Anima popolare è il nuovo progetto discografico di Flavio Oreglio, cabarettista diventato famoso per la sua partecipazione a Zelig, scrittore e cantautore. Oreglio presenterà il suo nuovo lavoro, insieme agli Staffora Bluzer, a metà febbraio allo Zelig di Milano. Lo abbiamo intervistato.

Il tuo nuovo disco si intitola Anima popolare. E’ corretto o limitativo definirlo un viaggio nella tradizione popolare musicale italiana?
Beh… una cosa non esclude l’altra. E’ corretto perché sicuramente qualche tappa nella tradizione popolare italiana è prevista (faremo un omaggio alla cosiddetta “scuola milanese”, cioè a quella tradizione cantautorale che si è sperimentata nei cabaret, vale a dire Fo, Jannacci, Gaber, Svampa, I Gufi, Valdi, Della Mea) ma diventa limitativo se si pensa che il progetto ruoti soltanto attorno a questo. Infatti “Anima popolare” è un progetto ricco di inediti contaminati con il sound tipico della musica delle quattro province (Pavia, Alessandria, Genova e Piacenza)… qui la tradizione si fonde con la modernità.

Pubblichi il disco con la Long Digital Playing Edizioni Musicali di Luca Bonaffini, a sua volta apprezzato scrittore e cantautore. Una collaborazione che ha dato buoni frutti?
Conosco Luca da più di trent’anni. Le nostre strade si sono incrociate tante volte, in più occasioni, e ogni volta che è successo sono scaturite cose molto interessanti… presumo che sarà così anche questa volta. Le premesse ci sono tutte.

Che ruolo hanno gli Staffora Bluzer all’interno di questo progetto?
Fondamentale. Stefano Faravelli, Matteo Burrone e Daniele Bicego appartengono al novero dei numi tutelari della “musica delle quattro province”. Legatissimi a questa tradizione sono però delle straordinarie menti pensanti capaci di modellare arrangiamenti particolarissimi e autentiche provocazioni musicali. Una collaborazione nata quasi per caso ma che ha messo in moto meccanismi creativi notevoli. Grandi musicisti e teste pensanti… una miscela esplosiva.

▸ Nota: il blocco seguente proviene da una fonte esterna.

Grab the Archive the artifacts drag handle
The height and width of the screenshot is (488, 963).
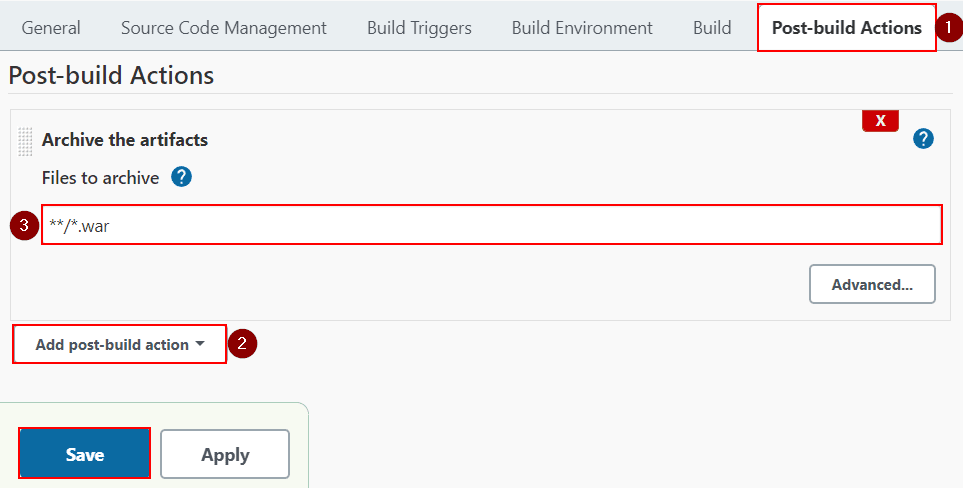pos(25,141)
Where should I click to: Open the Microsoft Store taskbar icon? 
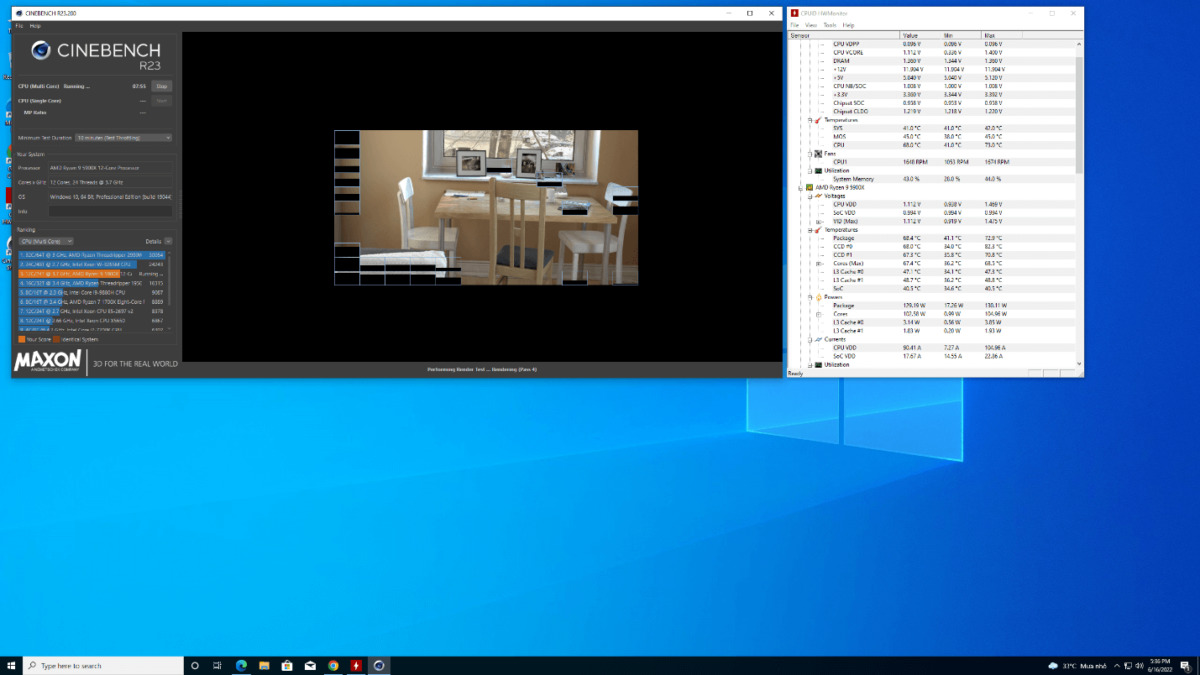pyautogui.click(x=287, y=665)
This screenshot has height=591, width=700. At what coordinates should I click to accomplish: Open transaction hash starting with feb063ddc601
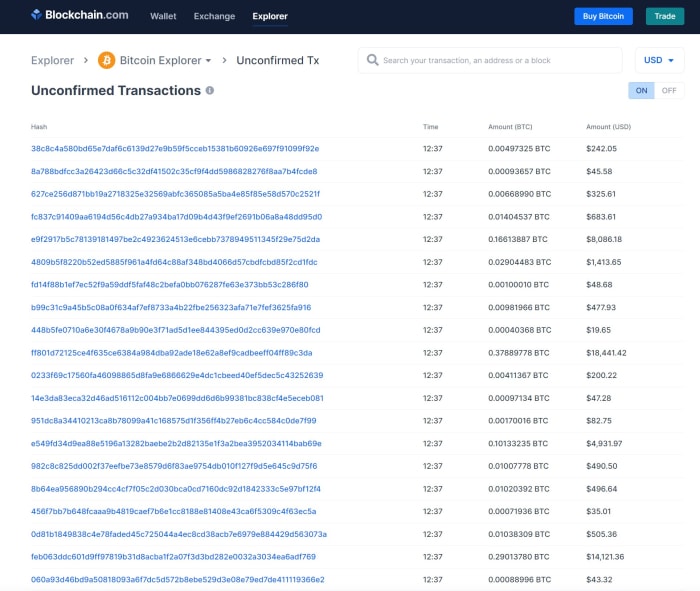pyautogui.click(x=173, y=557)
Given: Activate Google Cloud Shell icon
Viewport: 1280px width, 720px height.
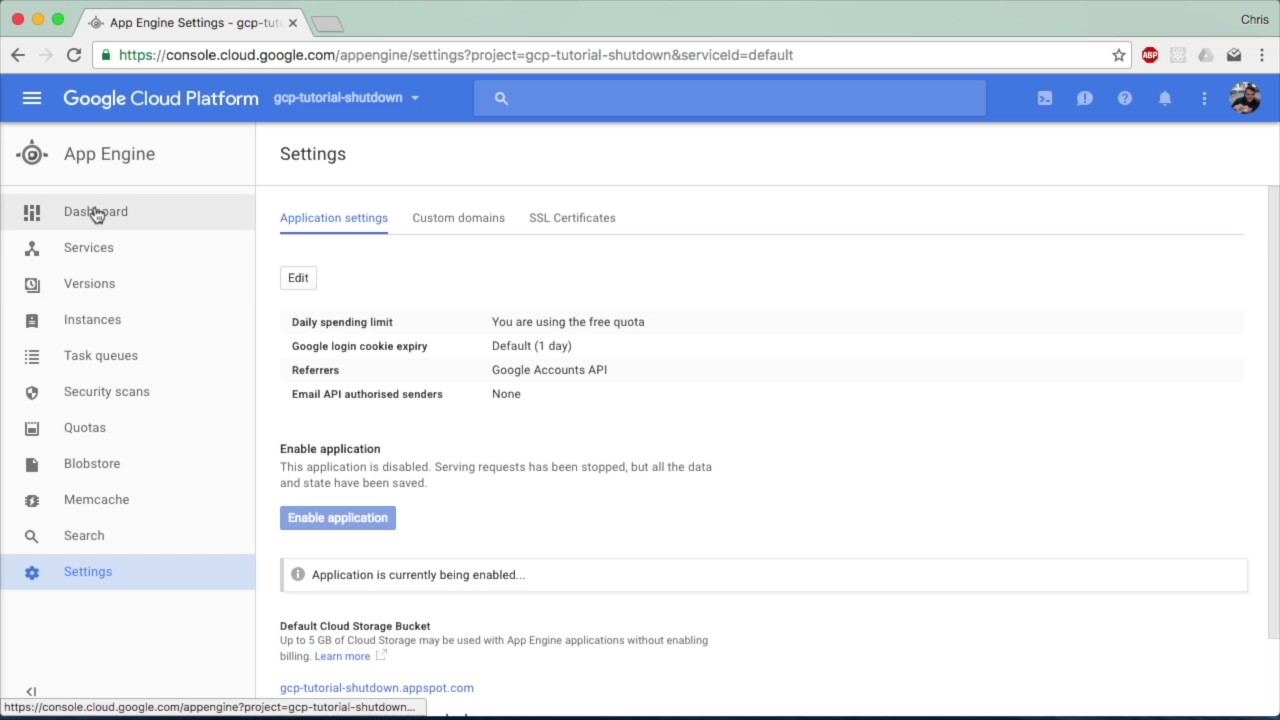Looking at the screenshot, I should (x=1045, y=98).
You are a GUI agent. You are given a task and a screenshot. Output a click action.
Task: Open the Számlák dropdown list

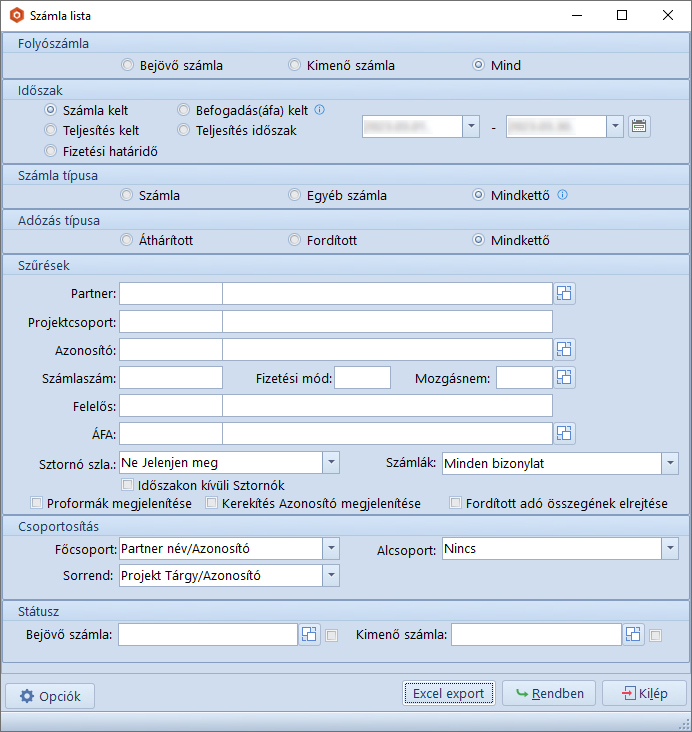[669, 464]
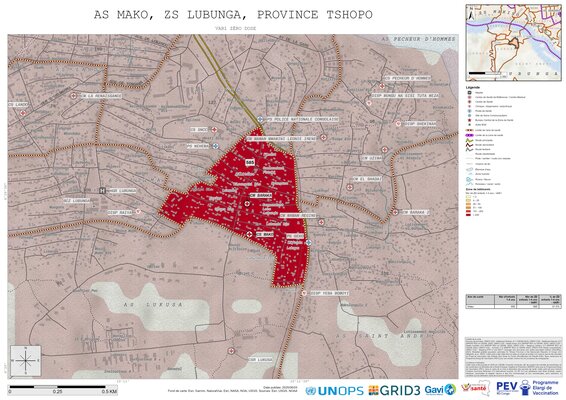This screenshot has width=566, height=400.
Task: Click the HGR Lubunga hospital H icon
Action: [x=103, y=191]
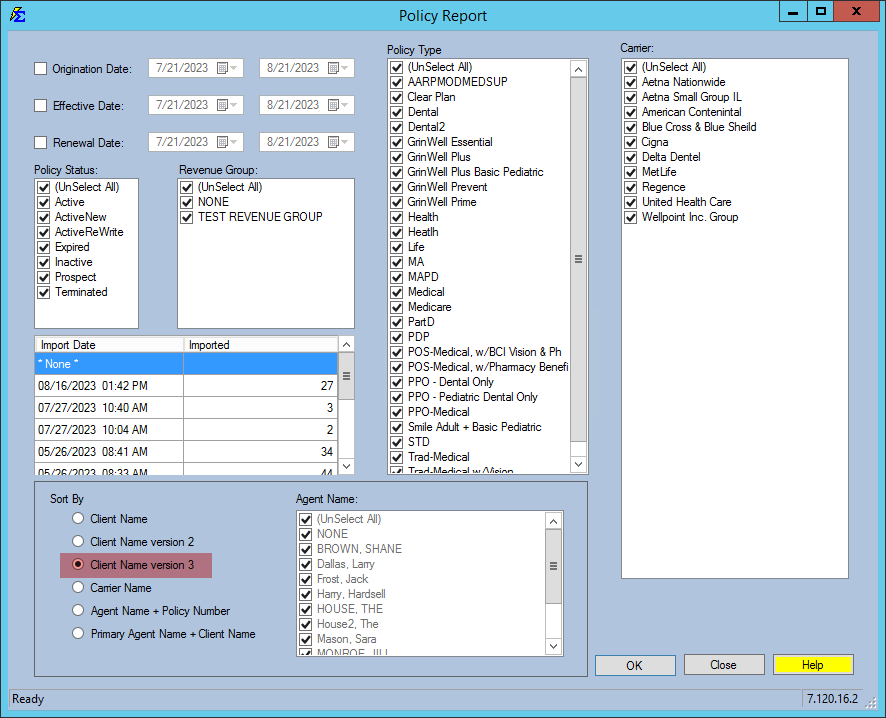886x718 pixels.
Task: Open calendar for Effective Date end field
Action: tap(333, 105)
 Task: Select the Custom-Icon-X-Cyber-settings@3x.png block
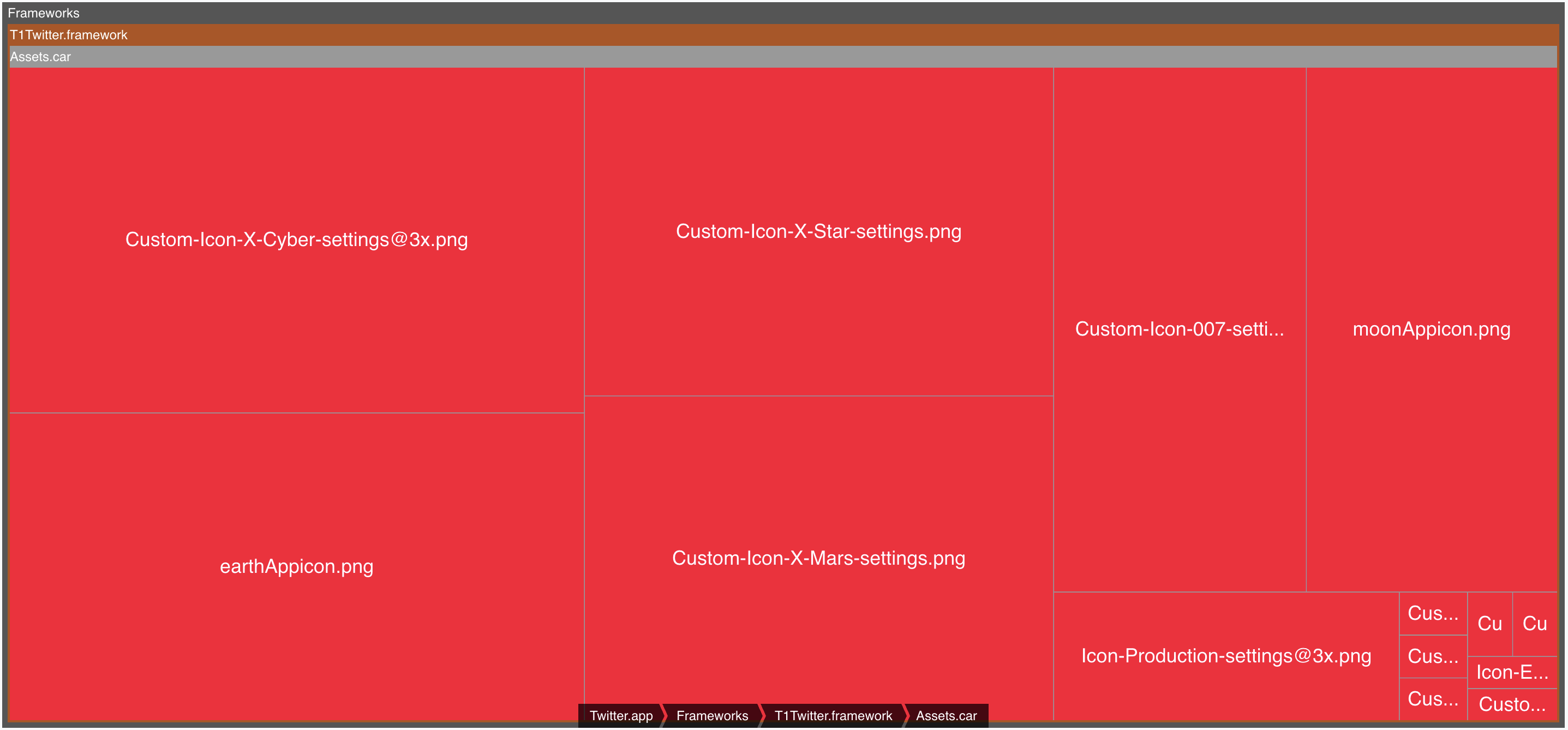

Presenterai il disco il 15 e 16 febbraio allo Zelig di Milano. Viene da pensare che la scelta del locale non sia stata casuale.
Ovviamente no. Zelig è stato per me importantissimo e continua a essere un punto di riferimento fondamentale per il mio lavoro. Nella mia vita artistica tutto ha avuto un senso e per me ripartire da qui significa ripartire da casa. Perché Zelig è anche casa mia.

Cosa deve aspettarsi il pubblico che verrà a vederti in occasione di questi due spettacoli?
Divertimento e buona musica. Spunti di riflessione e sorrisi. Presenteremo il disco nel contesto di uno spettacolo strutturato. L’obiettivo sarà poi quello di circuitare per i teatri di tutta Italia.

Cosa non deve aspettarsi il pubblico che verrà a vederti in occasione di questi due spettacoli?
In questo spettacolo ci si può aspettare di tutto.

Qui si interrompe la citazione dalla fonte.